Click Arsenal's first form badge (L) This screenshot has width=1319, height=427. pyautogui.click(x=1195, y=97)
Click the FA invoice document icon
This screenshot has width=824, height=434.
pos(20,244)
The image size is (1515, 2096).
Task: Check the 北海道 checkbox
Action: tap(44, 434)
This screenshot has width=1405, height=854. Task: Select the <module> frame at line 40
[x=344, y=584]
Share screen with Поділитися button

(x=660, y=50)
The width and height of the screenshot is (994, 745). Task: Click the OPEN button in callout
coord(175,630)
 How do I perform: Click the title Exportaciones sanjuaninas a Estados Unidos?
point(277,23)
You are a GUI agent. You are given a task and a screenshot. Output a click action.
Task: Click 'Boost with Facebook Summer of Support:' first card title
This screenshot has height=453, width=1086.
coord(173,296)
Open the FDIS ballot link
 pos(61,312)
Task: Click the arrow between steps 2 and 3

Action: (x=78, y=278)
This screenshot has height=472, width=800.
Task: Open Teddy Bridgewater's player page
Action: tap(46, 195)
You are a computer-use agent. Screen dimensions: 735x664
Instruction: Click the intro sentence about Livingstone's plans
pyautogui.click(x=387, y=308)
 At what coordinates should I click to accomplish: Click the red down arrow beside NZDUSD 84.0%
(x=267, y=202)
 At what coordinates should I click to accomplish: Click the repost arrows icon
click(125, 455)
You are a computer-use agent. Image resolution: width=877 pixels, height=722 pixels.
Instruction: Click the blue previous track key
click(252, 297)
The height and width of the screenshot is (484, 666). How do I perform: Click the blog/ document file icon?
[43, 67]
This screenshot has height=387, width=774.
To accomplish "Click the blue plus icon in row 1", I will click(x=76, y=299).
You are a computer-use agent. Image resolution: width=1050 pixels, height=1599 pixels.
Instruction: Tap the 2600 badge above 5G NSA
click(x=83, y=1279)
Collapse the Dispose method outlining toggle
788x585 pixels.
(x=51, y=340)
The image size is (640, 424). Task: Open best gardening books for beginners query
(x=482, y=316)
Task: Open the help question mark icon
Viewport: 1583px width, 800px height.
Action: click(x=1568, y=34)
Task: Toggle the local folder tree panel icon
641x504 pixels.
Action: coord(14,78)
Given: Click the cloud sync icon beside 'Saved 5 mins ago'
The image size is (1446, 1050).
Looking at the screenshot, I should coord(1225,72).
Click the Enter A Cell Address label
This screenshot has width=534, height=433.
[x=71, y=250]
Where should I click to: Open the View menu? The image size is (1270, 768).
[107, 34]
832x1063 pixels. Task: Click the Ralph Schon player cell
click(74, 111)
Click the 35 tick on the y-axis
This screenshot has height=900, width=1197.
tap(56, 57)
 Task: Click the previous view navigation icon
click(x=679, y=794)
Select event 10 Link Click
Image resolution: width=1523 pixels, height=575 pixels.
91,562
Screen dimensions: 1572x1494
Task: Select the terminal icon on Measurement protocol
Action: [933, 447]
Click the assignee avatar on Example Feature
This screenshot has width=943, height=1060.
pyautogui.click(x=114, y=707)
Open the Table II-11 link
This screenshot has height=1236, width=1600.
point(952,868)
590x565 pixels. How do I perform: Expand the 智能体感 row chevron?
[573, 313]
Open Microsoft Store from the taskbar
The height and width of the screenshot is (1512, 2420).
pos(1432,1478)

◆ ◆ ◆ ◆ ◆

> _YOUR GOAL_: Every line with the string "agent" in the material should be returned.

> _REPLY_:
You are a GUI agent. You are given a task and a screenshot. Output a click action.
You are a computer-use agent. Screen dimensions: 735x664
You are a computer-use agent. Image resolution: width=877 pixels, height=722 pixels.
You are a computer-use agent. Image resolution: width=1050 pixels, height=1599 pixels.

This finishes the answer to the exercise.